Beef with baby kai lan, ginger, garlic, soy and oyster sauce
Beef with baby kai lan, ginger, garlic, soy and oyster sauce, was a new recipe I created this day. A three-in-one if you will. This was supposed to be a quick lunch for the family before Jude’s 1st birthday party. I grabbed a couple of bits from the fridge and few more from the supermarket and I was set. This is all vibrant in colour, as you’ll see, and very complementary to each other in the taste department. It looks good, but it tastes better! This is a cracker.
There’s enough beef with baby kai lan, ginger, garlic, soy and oyster sauce to easily feed 5. You will need;
- 2 rib eye steaks. I trimmed off the fat, bashed the steaks with a tenderising hammer, and then cut them in to small cubes;
- 1 tablespoon of each of the following;
- Finely chopped garlic;
- Pickled ginger – the type you get at Japanese restaurants (easy to find at most supermarkets now);
- 1 packet of baby kai lan – which I simply trimmed, to take off the tough stalk parts;
- 2 tablespoons of each of the following
- Soy sauce; and
- Oyster sauce.
- Get the wok out and on the heat, and then drizzle in some Olive oil;
- Fry off the ginger and garlic;
- When it is sweated down add in the beef cubes and stir fry through until browned and cooked to medium rare;
- Add in the soy and oyster sauce and stir that through until the meat is nicely coated;
- In go the greens, and stir fry until they are a wilted. Not for too long though as you want an element of crunch not soggy.
Here we go with the roast spuds. This is easy peasy so there is no need for me to list anything, just follow as below.
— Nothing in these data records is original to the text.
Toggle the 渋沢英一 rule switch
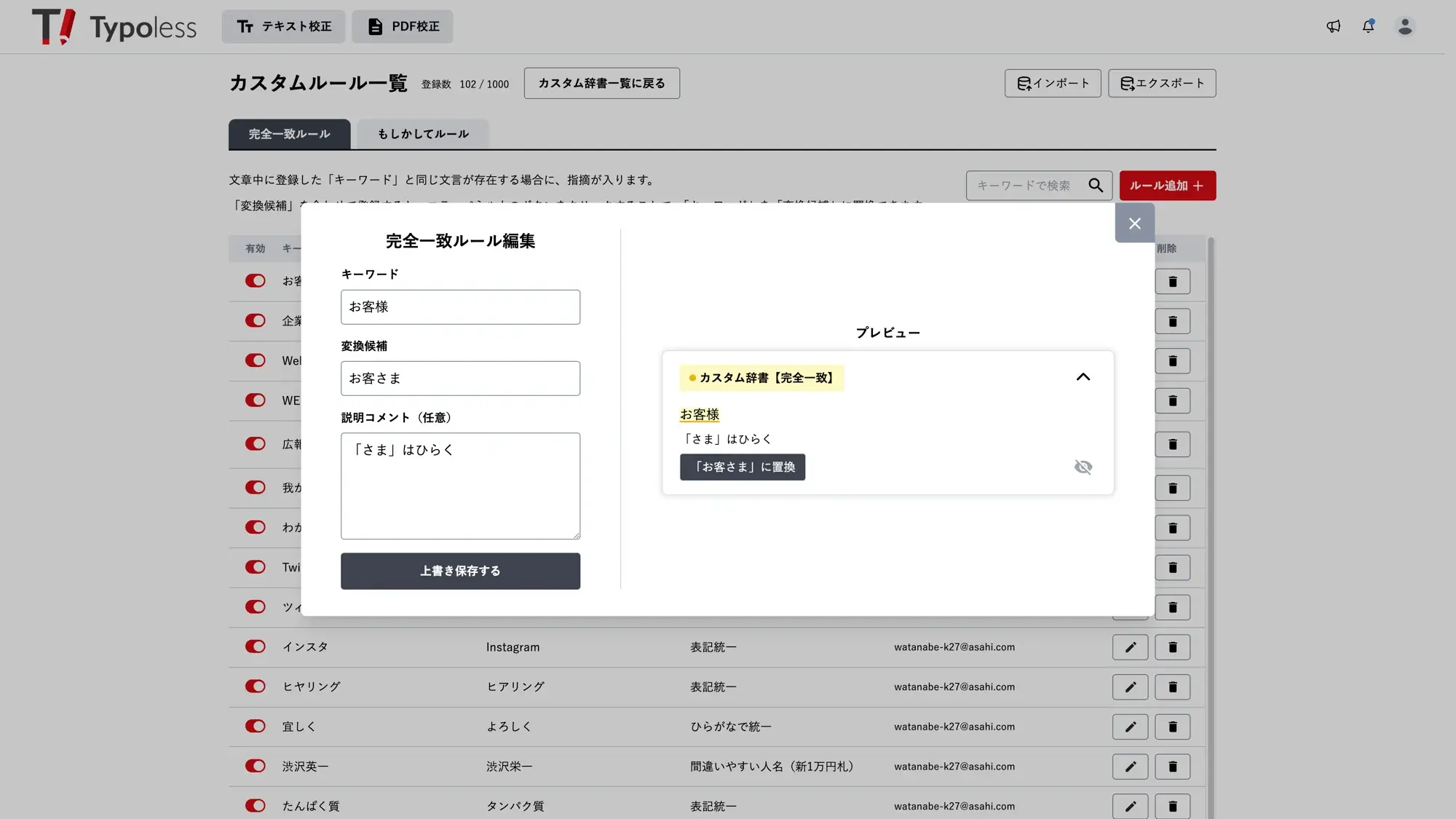The image size is (1456, 819). pos(256,766)
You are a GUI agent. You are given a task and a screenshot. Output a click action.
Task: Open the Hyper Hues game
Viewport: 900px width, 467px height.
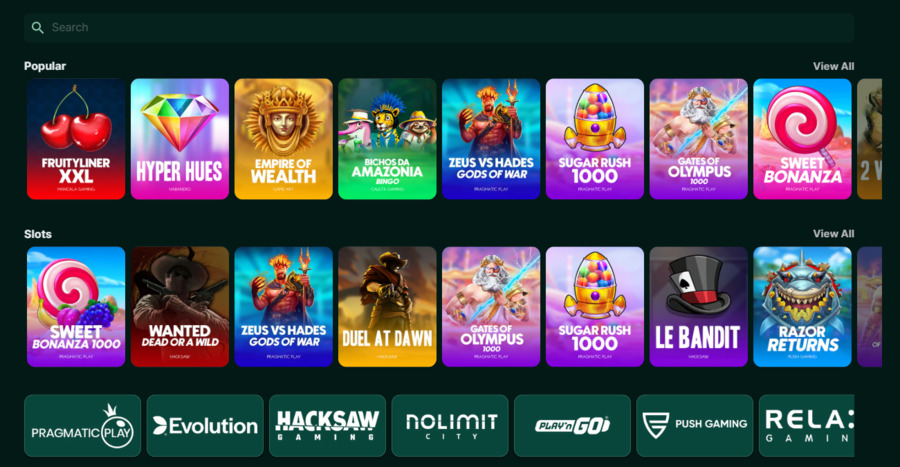180,139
- Cut about 4 cleaned potatoes (I left skins on) in to small cubes;
- Add to boiling salted water and boil for about 15 minutes until you can just get a fork in without them falling apart;
- Drain and put on a roasting tray, drizzle with a little olive oil, sprinkle with sea salt and cracked black pepper;
- Bash them in the oven at 250 for about 15 minutes, occasionally giving them a little move around so they don’t stick;
- When they get crispy and brown serve them up with a little sprinkle of sea salt on top.
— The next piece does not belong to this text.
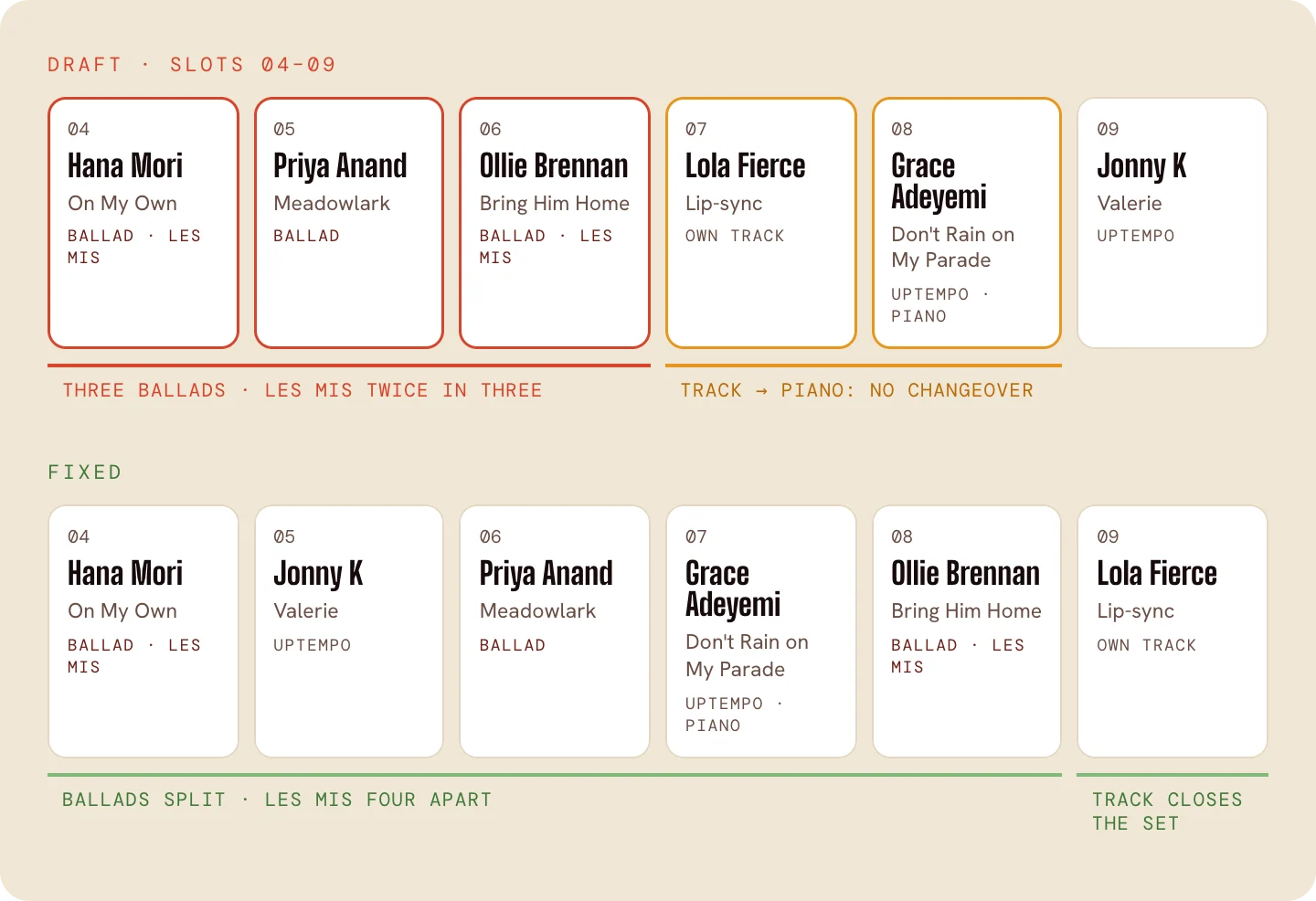Choose fixed slot 08 Ollie Brennan card
The image size is (1316, 901).
tap(967, 631)
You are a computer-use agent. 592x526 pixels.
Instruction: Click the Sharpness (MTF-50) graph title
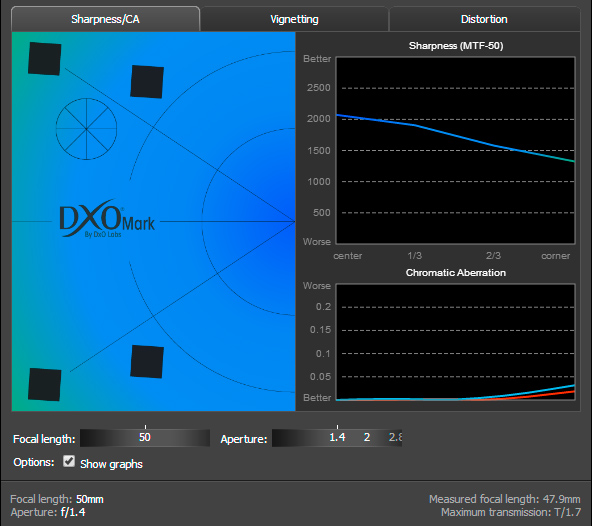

Even easier to cook are the tomatoes.
- 5-6 vine plum tomatoes. Cut them in half;
- Put them on to baking tray as well;
- Drizzle with olive oil, and sprinkle a little sea salt and cracked black pepper on top;
- In the oven again at 250 for about 20 minutes until browned and soft.
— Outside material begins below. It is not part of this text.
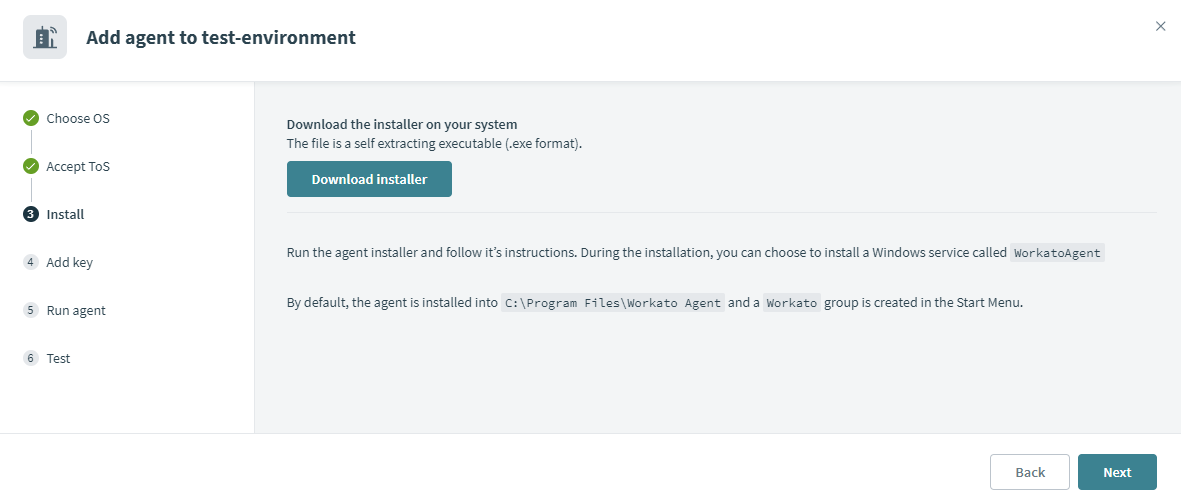Go to the Choose OS step
This screenshot has height=504, width=1181.
78,118
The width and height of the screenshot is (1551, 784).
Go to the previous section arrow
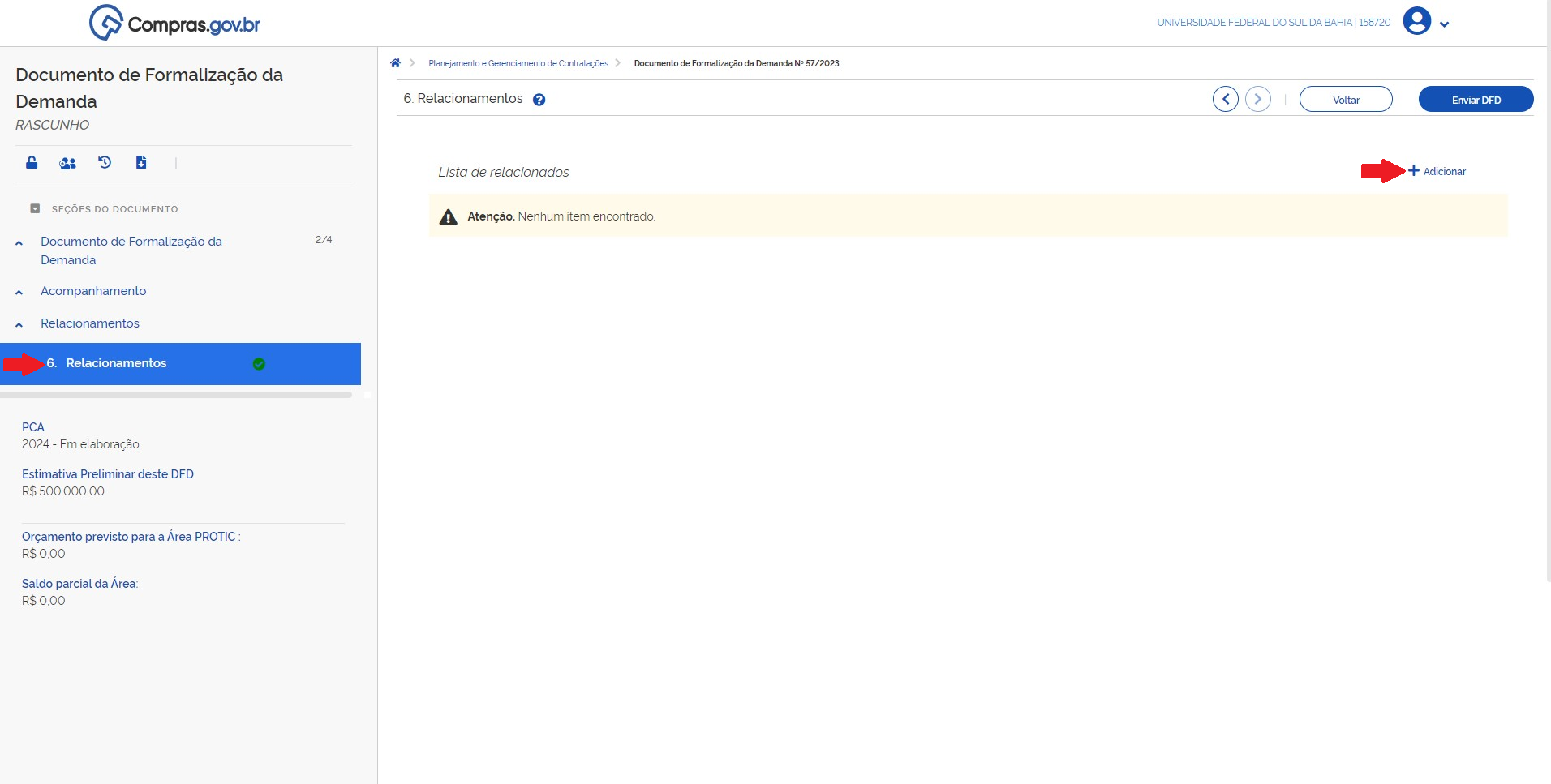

You have finished. Serve on three separate plates. Look at those colours. Smell the aroma.
And there you have it beef with baby kai lan, ginger, garlic, soy and oyster sauce. A 3-course lunch for the Kennett’s. Asian in style with the beef, kai lan, soy and oyster sauce, but then a little off-the-Asia-piste with the savoury starchy roast spuds, and sweet but salty tomatoes. Hell yes, this is a belter – ENJOY!!!